[Supplied information]

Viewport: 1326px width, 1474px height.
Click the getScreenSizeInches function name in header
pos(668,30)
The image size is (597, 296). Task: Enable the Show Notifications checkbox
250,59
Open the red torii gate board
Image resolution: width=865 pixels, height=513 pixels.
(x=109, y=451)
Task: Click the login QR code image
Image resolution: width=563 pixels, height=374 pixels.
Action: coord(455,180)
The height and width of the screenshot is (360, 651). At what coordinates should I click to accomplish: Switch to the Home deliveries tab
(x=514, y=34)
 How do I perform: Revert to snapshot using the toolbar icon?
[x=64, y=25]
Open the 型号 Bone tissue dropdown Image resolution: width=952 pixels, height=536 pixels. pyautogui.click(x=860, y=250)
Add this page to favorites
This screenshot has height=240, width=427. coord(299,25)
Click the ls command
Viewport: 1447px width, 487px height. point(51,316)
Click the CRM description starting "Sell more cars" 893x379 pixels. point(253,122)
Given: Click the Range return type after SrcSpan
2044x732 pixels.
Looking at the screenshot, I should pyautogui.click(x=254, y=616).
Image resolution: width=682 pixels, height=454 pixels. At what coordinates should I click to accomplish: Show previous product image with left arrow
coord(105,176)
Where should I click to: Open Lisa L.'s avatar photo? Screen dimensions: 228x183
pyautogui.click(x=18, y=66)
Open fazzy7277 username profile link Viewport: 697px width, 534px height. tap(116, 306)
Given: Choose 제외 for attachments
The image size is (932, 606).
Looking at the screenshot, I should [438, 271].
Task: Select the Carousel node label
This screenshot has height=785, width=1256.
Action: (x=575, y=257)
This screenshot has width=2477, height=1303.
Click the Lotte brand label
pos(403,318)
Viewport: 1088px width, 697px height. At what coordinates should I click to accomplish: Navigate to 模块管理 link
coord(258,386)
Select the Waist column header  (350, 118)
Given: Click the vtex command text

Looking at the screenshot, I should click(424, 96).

[/Supplied information]

### Work task
Set down all of the data above again, exactly.

### Task answer
Viewport: 1326px width, 1474px height.
Click the getScreenSizeInches function name in header
pos(668,30)
The image size is (597, 296). Task: Enable the Show Notifications checkbox
250,59
Open the red torii gate board
Image resolution: width=865 pixels, height=513 pixels.
(x=109, y=451)
Task: Click the login QR code image
Image resolution: width=563 pixels, height=374 pixels.
Action: coord(455,180)
The height and width of the screenshot is (360, 651). At what coordinates should I click to accomplish: Switch to the Home deliveries tab
(x=514, y=34)
 How do I perform: Revert to snapshot using the toolbar icon?
[x=64, y=25]
Open the 型号 Bone tissue dropdown Image resolution: width=952 pixels, height=536 pixels. pyautogui.click(x=860, y=250)
Add this page to favorites
This screenshot has height=240, width=427. coord(299,25)
Click the ls command
Viewport: 1447px width, 487px height. point(51,316)
Click the CRM description starting "Sell more cars" 893x379 pixels. point(253,122)
Given: Click the Range return type after SrcSpan
2044x732 pixels.
Looking at the screenshot, I should pyautogui.click(x=254, y=616).
Image resolution: width=682 pixels, height=454 pixels. At what coordinates should I click to accomplish: Show previous product image with left arrow
coord(105,176)
Where should I click to: Open Lisa L.'s avatar photo? Screen dimensions: 228x183
pyautogui.click(x=18, y=66)
Open fazzy7277 username profile link Viewport: 697px width, 534px height. tap(116, 306)
Given: Choose 제외 for attachments
The image size is (932, 606).
Looking at the screenshot, I should [438, 271].
Task: Select the Carousel node label
This screenshot has height=785, width=1256.
Action: (x=575, y=257)
This screenshot has width=2477, height=1303.
Click the Lotte brand label
pos(403,318)
Viewport: 1088px width, 697px height. At what coordinates should I click to accomplish: Navigate to 模块管理 link
coord(258,386)
Select the Waist column header  (350, 118)
Given: Click the vtex command text

Looking at the screenshot, I should click(424, 96).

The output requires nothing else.